Ustinov expliqua l’affaire à son vieil ami. Il n’y avait pas beaucoup d’hommes avec qui le ministre de la Défense pût parler en toute confiance et liberté. Filitov percevait une pension de colonel de blindés et continuait à arborer fièrement son uniforme. Il avait affronté le combat pour la première fois au quatrième jour de la Grande Guerre patriotique, lors de l’invasion fasciste à l’est. Le lieutenant Filitov les avait rencontrés au sud-est de Brest-Litovsk avec une troupe de tanks T-34/76. Bon officier, il avait survécu à son premier assaut contre les panzers de Guderian, s’était replié en bon ordre, et avait mené une action mobile permanente plusieurs jours avant de se trouver coincé dans le grand siège de Minsk. En se battant il était parvenu à sortir de ce piège, et ensuite d’un autre à Vyasma, puis il avait commandé un bataillon à la tête de la contre-attaque de Zhukov, dans la banlieue de Moscou. En 1942, Filitov avait pris part à la désastreuse contre-offensive vers Kharkov mais cette fois encore avait pu s’échapper, à pied, entraînant les restes vaincus de son régiment à l’écart de cette horrible fournaise sur le Dniepr. Avec un autre régiment, plus tard dans la même année, il avait conduit l’attaque qui avait écrasé l’armée italienne sur le flanc de Stalingrad, et encerclé les Allemands.
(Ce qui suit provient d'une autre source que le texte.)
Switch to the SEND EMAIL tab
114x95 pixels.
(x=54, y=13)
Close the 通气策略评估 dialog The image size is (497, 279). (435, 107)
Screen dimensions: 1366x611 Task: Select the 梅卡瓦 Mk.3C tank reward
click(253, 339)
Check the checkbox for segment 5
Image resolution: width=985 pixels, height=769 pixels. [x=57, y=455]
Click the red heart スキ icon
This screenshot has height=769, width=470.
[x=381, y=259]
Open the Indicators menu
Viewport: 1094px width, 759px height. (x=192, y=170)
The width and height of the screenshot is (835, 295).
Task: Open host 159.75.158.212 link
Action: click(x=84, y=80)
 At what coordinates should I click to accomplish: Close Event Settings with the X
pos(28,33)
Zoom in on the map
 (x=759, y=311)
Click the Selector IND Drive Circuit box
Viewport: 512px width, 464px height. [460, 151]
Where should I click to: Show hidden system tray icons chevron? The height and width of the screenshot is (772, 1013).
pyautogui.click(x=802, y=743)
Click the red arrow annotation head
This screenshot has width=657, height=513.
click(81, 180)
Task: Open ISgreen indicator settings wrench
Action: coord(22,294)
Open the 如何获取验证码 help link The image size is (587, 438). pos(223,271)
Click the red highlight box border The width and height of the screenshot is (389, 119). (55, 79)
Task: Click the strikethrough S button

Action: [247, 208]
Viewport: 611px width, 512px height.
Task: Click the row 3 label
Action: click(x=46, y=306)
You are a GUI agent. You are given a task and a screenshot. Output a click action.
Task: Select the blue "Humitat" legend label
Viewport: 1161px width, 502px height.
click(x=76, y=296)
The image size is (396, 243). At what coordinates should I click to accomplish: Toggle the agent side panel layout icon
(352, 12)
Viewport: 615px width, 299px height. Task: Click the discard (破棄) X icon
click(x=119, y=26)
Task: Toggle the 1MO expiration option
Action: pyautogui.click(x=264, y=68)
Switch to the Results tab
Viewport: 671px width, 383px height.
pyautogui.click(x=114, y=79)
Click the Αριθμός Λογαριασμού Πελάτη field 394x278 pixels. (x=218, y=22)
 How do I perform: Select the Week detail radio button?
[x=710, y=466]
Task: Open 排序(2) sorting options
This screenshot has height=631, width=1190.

Blessé deux fois pendant cette campagne, Filitov avait acquis la réputation d’un commandant servi par la chance aussi bien que par sa valeur. La chance toutefois l’avait quitté à Koursk, où il s’était battu contre la division SS Das Reich. A la tête de ses hommes dans un furieux combat de tanks, Filitov et son véhicule étaient tombés dans une embuscade de mortiers de quatre-vingt-huit millimètres. Qu’il eût survécu était un miracle. Son torse portait encore les cicatrices de son tank en feu, et son bras droit en était resté presque inutilisable. Cela suffisait à retirer du service un commandant d’attaque tactique qui avait gagné la médaille d’or du Héros de l’Union soviétique à trois reprises, ainsi qu’une douzaine d’autres décorations.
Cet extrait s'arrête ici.